Gather the 3 suspects into the darkened room by mysteriously calling out to them from inside, in the dark. Stand behind the glaring lights as they enter, so that they're forced to look into the lights but still cannot see you. In an authoritative, emotionless tone, instruct them to sit them in the chairs. As soon as the first sits down, for no reason but to confuse them, say "No, you, sit there, you sit there" pointing with your prop, from behind the lights still, so that they can only see the prop. Then make a point of visibly turning on the recording device.

As you emerge from behind the lights and walk to the centre of the space before the 3 of them, explain to them, in that same emtionless tone, why you've gathered them there: "There has been suspicious activity in this house recently, and we are gathered here to get to the bottom of it, right now. Nobody is leaving this room until the matter is settled." Meticulously go over the series of events, pacing and waving your prop, occasionally pointing it in the faces of the accused as you refer to them.

As you question them, pace and pace, clicking those heels. Alternate between pacing (ever so slowly) in front of and behind the lights, in front of and behind the chairs, as you ask general questions of all the suspects. Alternate between bending down into their faces, and standing tall with arms crossed directly before their chair, as you ask pointed questions of each individual. Occasionally tap your prop into the palm of your empty hand, making a smacking sound, to emphasise certain words as you speak.

Pit them against each other. Use the old but reliable "if one of you doesn't confess, all of you suffer" line on them. Turn their answers around on them. Catch them in any lies or discrepancies. Drag the truth from them forcibly. Maintain that emotionless, authoritative tone throughout the interrogation.

Get to the bottom of it.

Noooowwwww, unfortunately, I just can't seem to come up with the questions themselves, or any sort of speech or opening statement! I can set the scene, but I need some other creative soul to help with a script of questions to ask, intimidating verbal jabs, jukes, ways to get under their skin, and make them believe you know more than you actually do.

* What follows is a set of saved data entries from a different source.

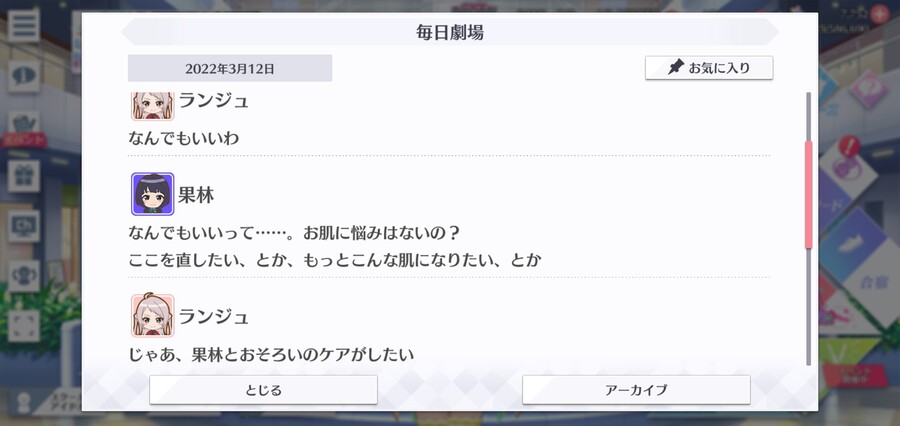Click the scrollbar track below the thumb
The width and height of the screenshot is (900, 426).
pos(809,306)
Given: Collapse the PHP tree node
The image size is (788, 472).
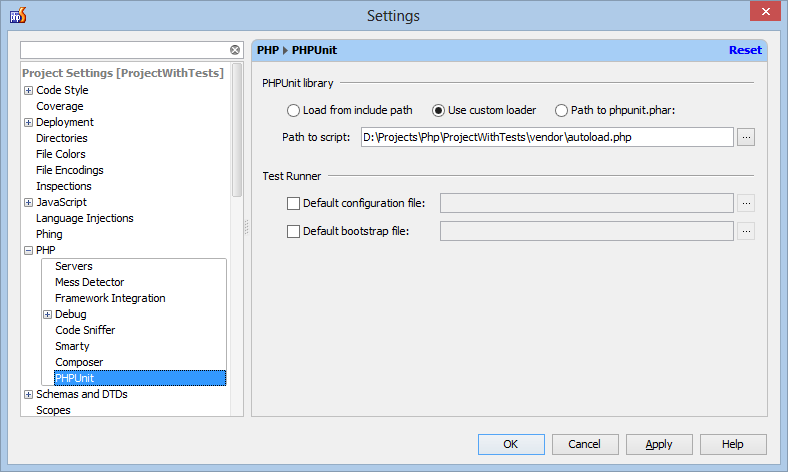Looking at the screenshot, I should tap(29, 250).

Surely there's some lovely, creative soul up late and willing to help me build my fantasy @Tess get to the bottom of this!!??

AnnabelFan · 04/11/2017 07:21

Drugs aside, this thread is like a Miss Marple episode ! I'm hooked!

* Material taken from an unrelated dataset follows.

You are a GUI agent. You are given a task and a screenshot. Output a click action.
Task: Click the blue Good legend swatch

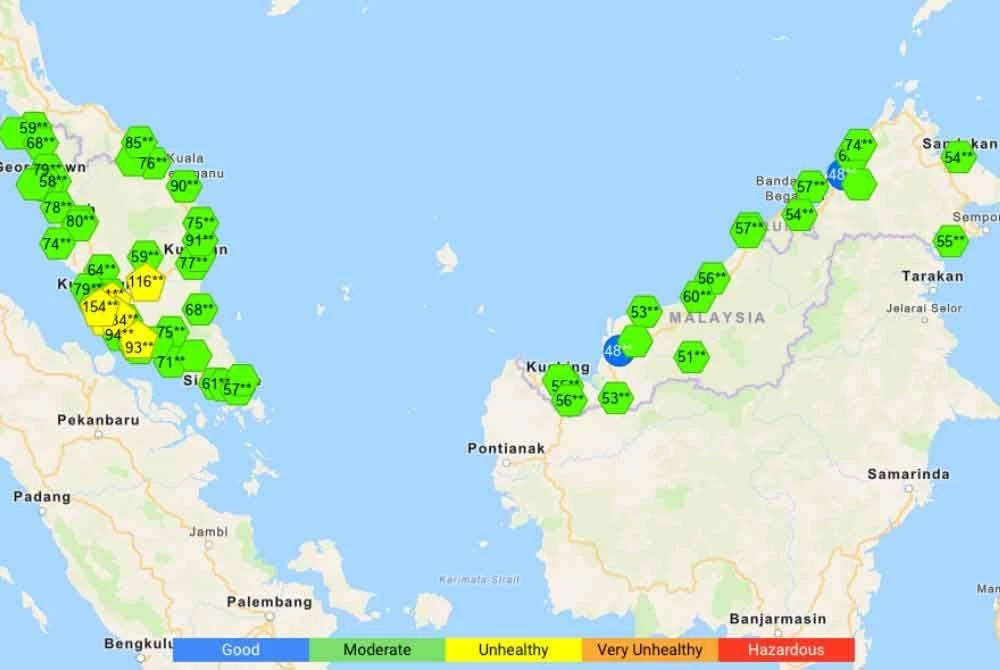coord(240,650)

dancingqueen345 · 04/11/2017 07:40

Absolutely not helpful but because of this thread I’ve just put a sugar in my tea. Not had sugar in tea for years!

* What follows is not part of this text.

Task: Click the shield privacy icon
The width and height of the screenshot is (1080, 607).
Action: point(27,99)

jobapplicationshock · 04/11/2017 07:45

JWrecks that was hilarious, hope you are writing a novel Grin

ptumbi · 04/11/2017 08:45

at school we had soup and a main instead of main and a pudding. - see, that is fabulous. I've been saying for years that we should drop the pudding at school -why do they need a pudding? A veg soup, or cheese and crackers is o much healthier.

Sugar is evil Grin

IdinaSackville · 04/11/2017 09:34

Haven't read the whole thread so not sure if it's been mentioned already but I was dropping DD at school yesterday and they had a poster up. Can't seem to upload photo but it says: "please bring a bag of sugar into school by Monday 4th December for the needy, sugar is instant and vital energy in food and hot drinks". Poster is on behalf of homeless charity Crisis. We are in East Anglia.

CatsCatsCats11 · 04/11/2017 09:35

Think it would make my day if the older teen was making and selling jam Grin

EvilRinguBitch · 04/11/2017 10:29

OMG what a twist Idina.

My personal bet is on the DH. I think he’s having a mini mid life crisis about his personal appearance and is doing light weights exercises from YouTube on the sly because he’s too embarrassed to a) join a gym b) tell his DW. The fact that it’s two bags is the giveaway.